Dataset excerpts:
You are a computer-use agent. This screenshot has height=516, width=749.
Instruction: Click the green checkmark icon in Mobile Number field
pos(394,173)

* * *

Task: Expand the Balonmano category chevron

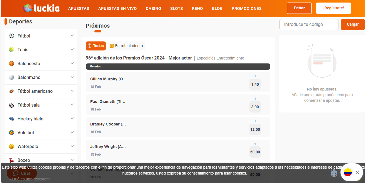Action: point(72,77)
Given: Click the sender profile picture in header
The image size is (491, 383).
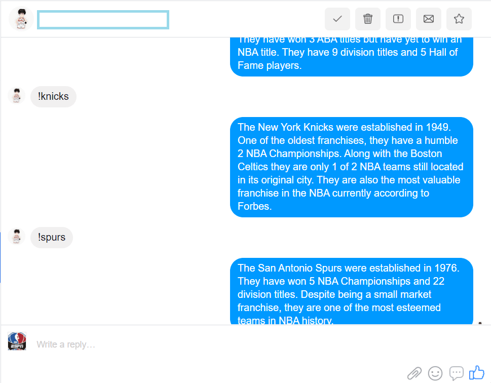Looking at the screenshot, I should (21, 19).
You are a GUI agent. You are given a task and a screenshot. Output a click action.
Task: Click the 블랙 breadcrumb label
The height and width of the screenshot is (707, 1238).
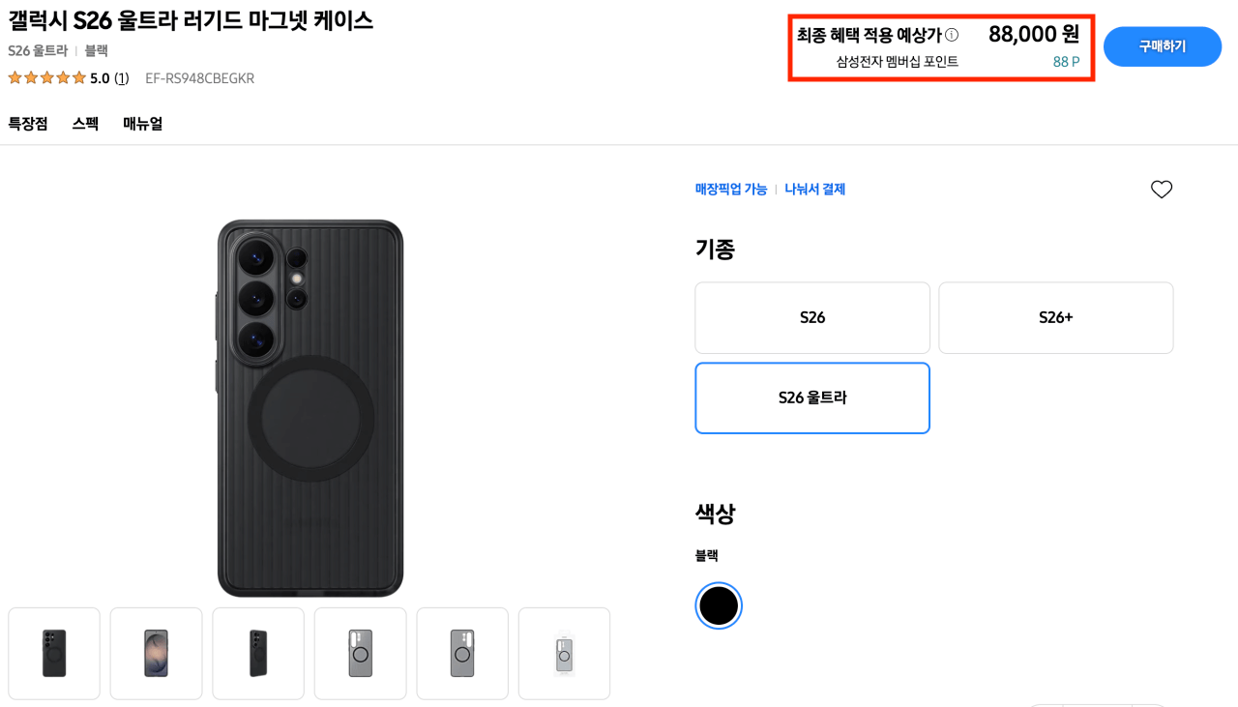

...

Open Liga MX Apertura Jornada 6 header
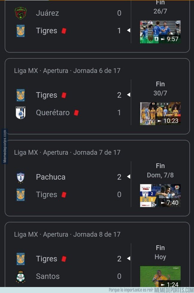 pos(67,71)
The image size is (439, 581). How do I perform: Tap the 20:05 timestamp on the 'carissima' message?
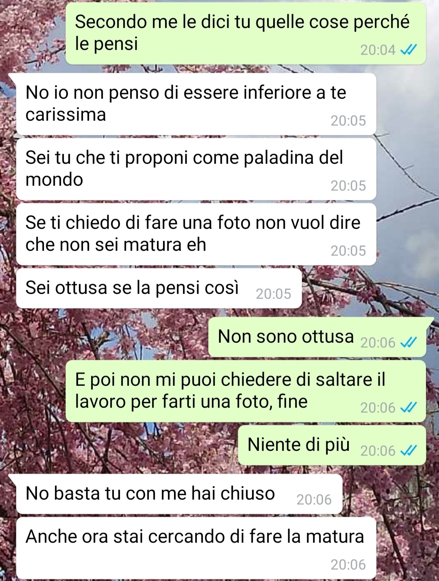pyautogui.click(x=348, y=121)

Required work: Without the pictures, give again exactly the lines above starting at the line containing "The image size is (491, 383)." and ending at the line containing "The height and".

Task result:
The image size is (491, 383).
Looking at the screenshot, I should (21, 19).
You are a GUI agent. You are given a task and a screenshot. Output a click action.
Task: Click the 블랙 breadcrumb label
The height and width of the screenshot is (707, 1238).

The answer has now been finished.